(Beginning of DATA FOR THIS TASK)
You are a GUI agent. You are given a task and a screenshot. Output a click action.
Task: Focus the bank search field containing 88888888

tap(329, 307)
(End of DATA FOR THIS TASK)
(Beginning of DATA FOR THIS TASK)
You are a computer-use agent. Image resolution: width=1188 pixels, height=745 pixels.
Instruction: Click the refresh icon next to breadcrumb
(End of DATA FOR THIS TASK)
EXERCISE PROMPT ▸ Copy back the listing above exactly, but only from the line with "You are a computer-use" through the line with "Instruction: Click the", both ends included.

YOUR RESPONSE ▸
You are a computer-use agent. Image resolution: width=1188 pixels, height=745 pixels.
Instruction: Click the refresh icon next to breadcrumb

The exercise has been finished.